§ **Your goal**
Reproduce the entries verbatim, beginning at the line containing "You are a GUI" and continuing through the line containing "click(x=1035, y=429)", both included. Omit the pictures from your copy.

§ **Material for the task**
******
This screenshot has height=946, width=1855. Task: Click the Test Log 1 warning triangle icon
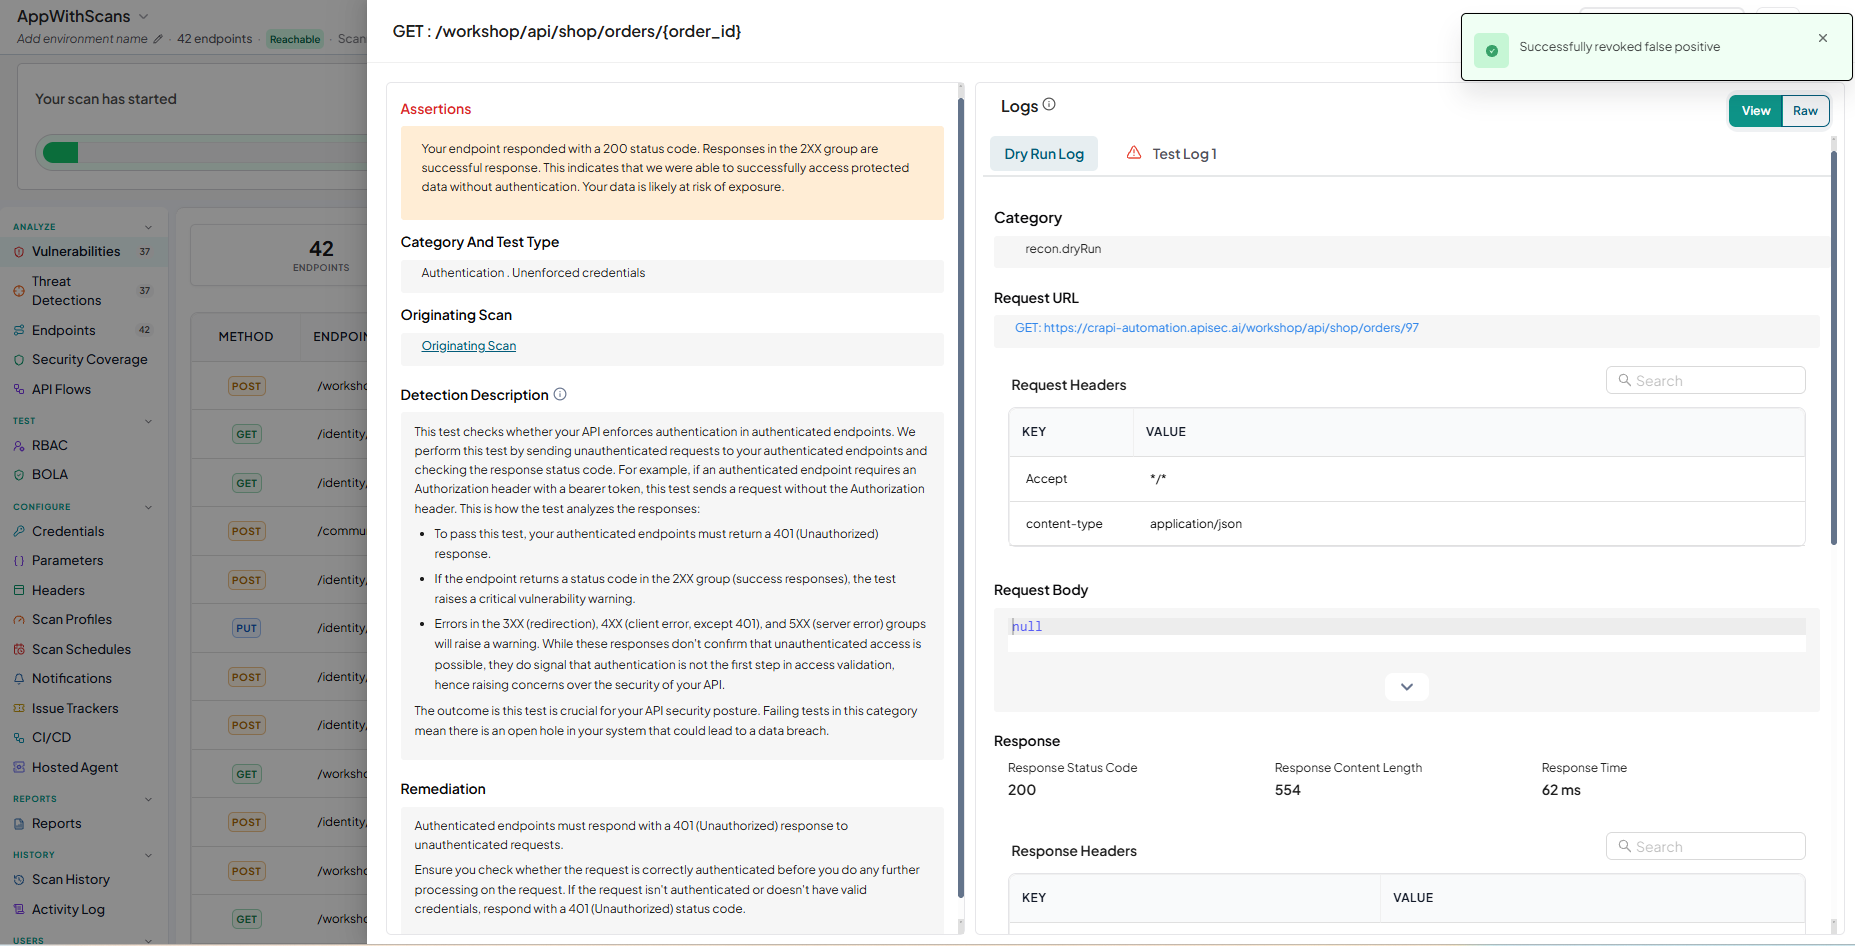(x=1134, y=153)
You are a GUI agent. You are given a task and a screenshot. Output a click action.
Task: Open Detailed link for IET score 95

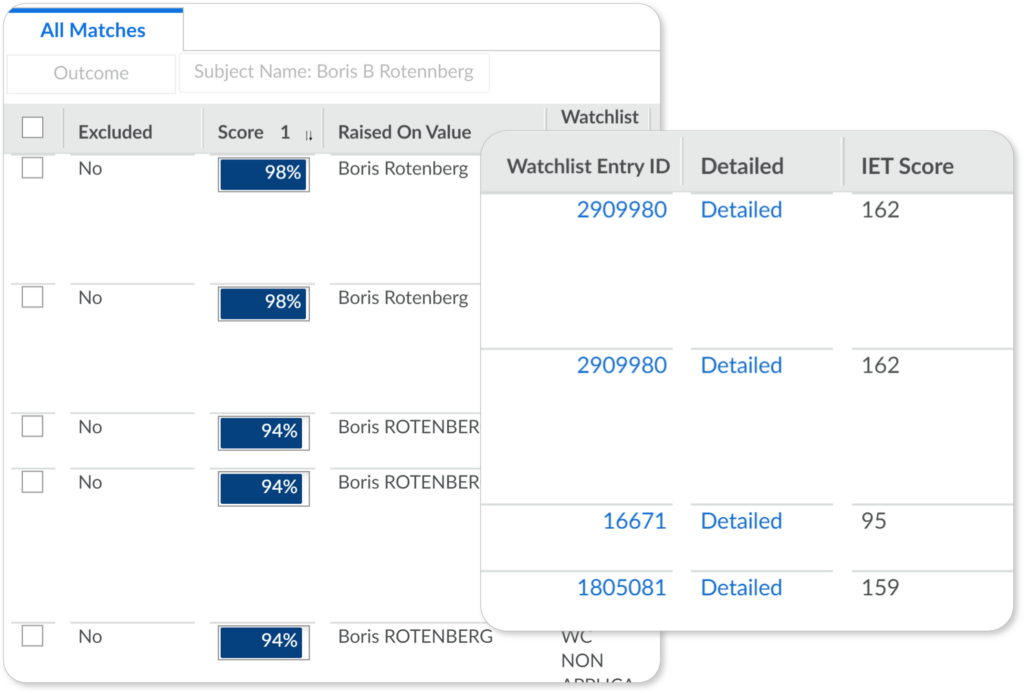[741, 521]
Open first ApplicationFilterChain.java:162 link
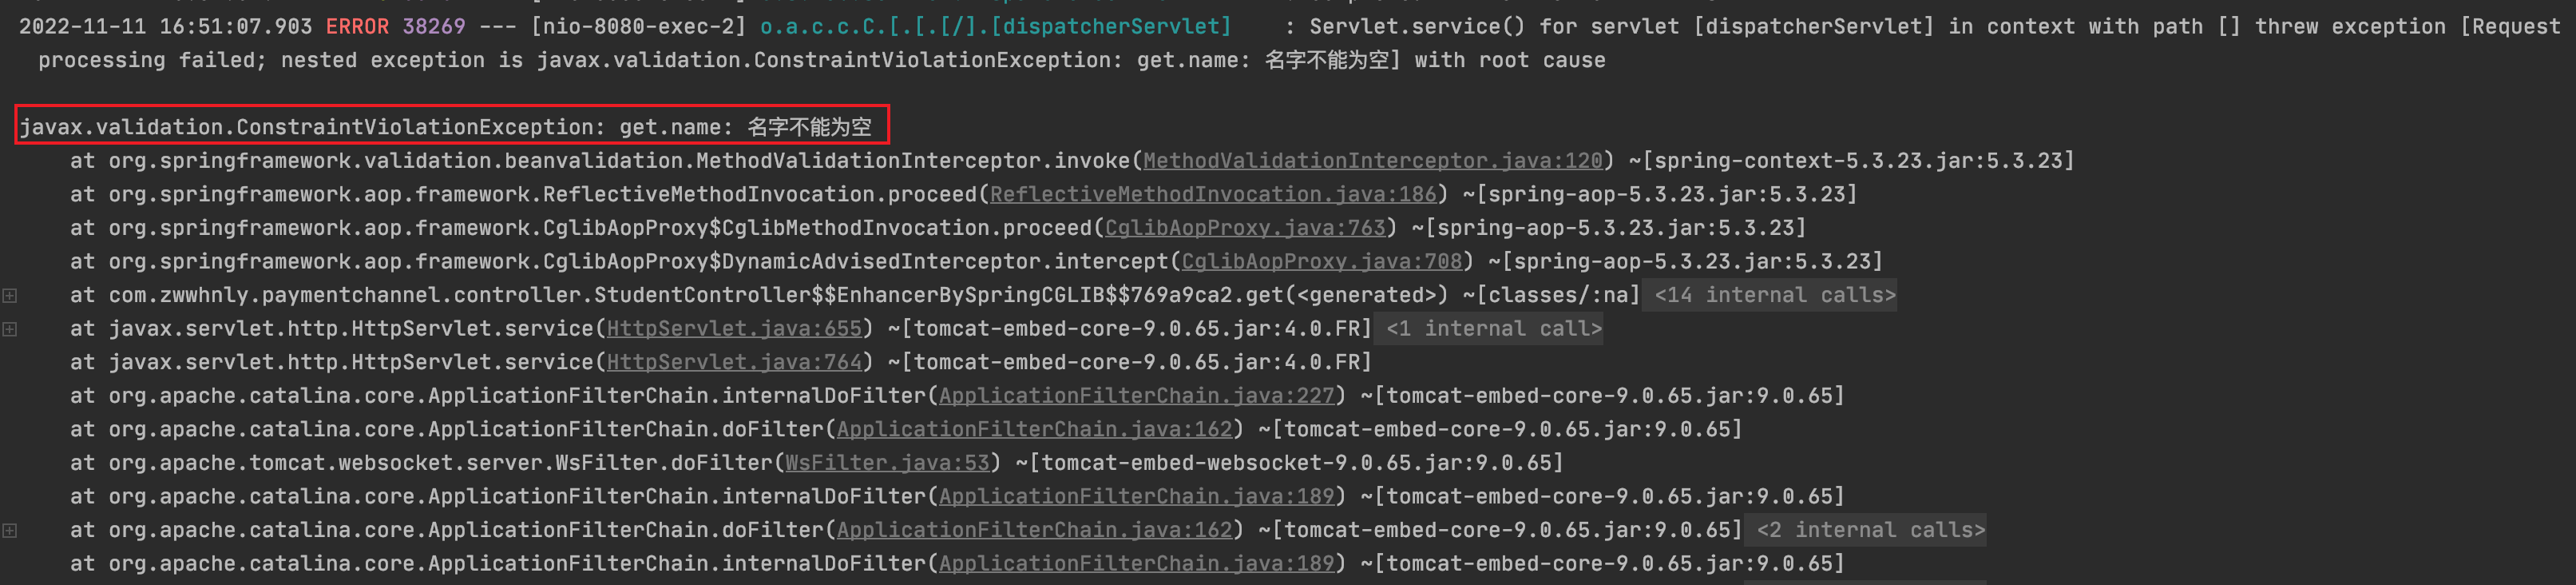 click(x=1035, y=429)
******
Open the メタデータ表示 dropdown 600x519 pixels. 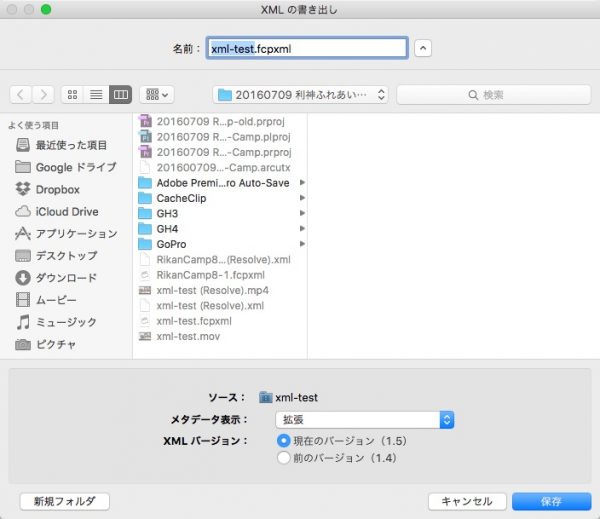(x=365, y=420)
******
§ **Task solution**
You are a GUI agent. You are given a task and a screenshot. Output a click action.
Task: Open Detailed link for IET score 95

[741, 521]
Open first ApplicationFilterChain.java:162 link
 click(x=1035, y=429)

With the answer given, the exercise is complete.